After all, there's as much evidence that the humanities are thriving as there is that they're doomed. For one thing, ordinary people still read history, biographies, and fiction. "Borders and Barnes & Noble are crowded from early morning to late at night," says Weisbuch. And recent state budget crises have not targeted the humanities more than any other disciplines. "The budget crisis shows that the core is liberal arts," says Edward Ayers, dean of the college and graduate school of arts and sciences at the University of Virginia. In 2002, his school had to cut $3.2 million from its total budget of roughly $70 million, but "the stature of humanities was not diminished," he says. In fact, graduate-level funding actually increased, and this fiscal year both faculty and teaching assistants received small raises. Brown University will open a new humanities center in fall 2004, a move that was unanimously supported by campus leaders. Dartmouth College successfully opened one four years ago that focuses on putting science and technology into context. "Most students still want something to help them generate a meaningful narrative for how they live their lives," says Eric Gould, an English professor at the University of Denver.

Meanwhile, scholars, employers, and students are thinking about the humanities in a different way. In his book, The University in a Corporate Culture, Gould proposes that general undergraduate education should be organized around interdisciplinary topics such as the nature of capitalism, rather than divided by disciplinary lines. "It's taken humanities a little longer [than sciences] to move in the direction of interdisciplinary studies," says Linda Brady, dean of the college of humanities and social sciences at North Carolina State University. But there are signs of progress. Last fall, NC State philosophy Prof. Gary Comstock received a three-year grant from the National Science Foundation to lead an advanced bioethics institute in Lisbon, Portugal, where life sciences professors from around the world will learn how to integrate ethics into their courses.

Untapped resources. Some are drawing direct links between skills learned as, say, a philosopher and skills required to work for an arts organization or even a corporation. The Woodrow Wilson Foundation funds humanities graduate students who set up internships with nonacademic organizations such as broadcasting companies, for example, or museums, while the University of California-Davis may create a new "applied humanities" master's program to train students to work in organizations that require both managerial and intellectual skills.
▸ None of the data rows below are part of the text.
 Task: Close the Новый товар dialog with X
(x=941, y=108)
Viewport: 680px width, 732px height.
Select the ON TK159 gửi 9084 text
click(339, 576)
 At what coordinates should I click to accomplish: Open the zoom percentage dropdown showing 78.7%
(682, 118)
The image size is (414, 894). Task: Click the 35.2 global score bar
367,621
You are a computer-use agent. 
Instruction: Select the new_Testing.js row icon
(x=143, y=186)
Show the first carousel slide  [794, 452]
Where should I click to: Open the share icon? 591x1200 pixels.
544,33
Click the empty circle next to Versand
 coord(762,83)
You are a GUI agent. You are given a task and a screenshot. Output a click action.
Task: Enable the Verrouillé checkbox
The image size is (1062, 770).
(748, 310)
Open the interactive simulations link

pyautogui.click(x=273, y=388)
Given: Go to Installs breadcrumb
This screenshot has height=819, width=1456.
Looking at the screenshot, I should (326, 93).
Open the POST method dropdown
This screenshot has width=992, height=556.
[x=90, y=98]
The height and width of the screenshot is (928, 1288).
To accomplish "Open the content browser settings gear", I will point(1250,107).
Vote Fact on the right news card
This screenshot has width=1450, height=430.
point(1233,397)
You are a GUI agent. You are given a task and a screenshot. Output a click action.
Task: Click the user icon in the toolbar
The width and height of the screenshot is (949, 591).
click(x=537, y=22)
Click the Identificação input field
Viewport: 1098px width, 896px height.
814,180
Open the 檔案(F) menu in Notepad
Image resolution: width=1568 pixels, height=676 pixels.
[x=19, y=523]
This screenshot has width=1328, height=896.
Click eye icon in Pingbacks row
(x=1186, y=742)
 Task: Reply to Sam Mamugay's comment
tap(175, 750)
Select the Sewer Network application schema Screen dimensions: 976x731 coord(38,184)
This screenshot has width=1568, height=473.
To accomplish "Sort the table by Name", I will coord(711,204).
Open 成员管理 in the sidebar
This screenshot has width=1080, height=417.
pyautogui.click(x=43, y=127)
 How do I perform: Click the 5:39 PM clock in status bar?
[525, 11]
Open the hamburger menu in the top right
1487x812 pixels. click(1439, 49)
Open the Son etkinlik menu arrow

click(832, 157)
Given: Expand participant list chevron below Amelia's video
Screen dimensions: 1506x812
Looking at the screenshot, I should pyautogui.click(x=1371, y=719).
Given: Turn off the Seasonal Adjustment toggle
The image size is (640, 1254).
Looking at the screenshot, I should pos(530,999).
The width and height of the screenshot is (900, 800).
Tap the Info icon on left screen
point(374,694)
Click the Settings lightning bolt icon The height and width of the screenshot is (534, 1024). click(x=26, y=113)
Jane Barnette herself was caught up in the humanities revival. In the midst of her academic funk, she signed up for a course in UT's "intellectual entrepreneurship" program, which teaches grad students to think of ways their work can be pitched to the world outside the ivory tower. "It busted my scholarship wide open," she says. Despite theater studies' traditional division between performer and scholar, she returned to the university stage while finishing her Ph.D. And on the side, she threw herself into the Graduate Writing Project. "I realized it's not about the job; it was about the exploration and the discoveries," says Barnette. She also considered a wide variety of jobs outside academia including teaching private high school, directing theater, and becoming a writing consultant. In the end, she created the best of all possible worlds with her new position as an assistant professor in the department of theater and film at Bowling Green State University in Ohio. Instead of sliding into a comfortable faculty position, she negotiated a job that transcends the boundaries of a typical professor. "I'm a professor, a writing consultant, and an artist," says Barnette, who will be directing Antigone this spring and teaching a class on graduate-level writing. "I couldn't have it until I imagined it."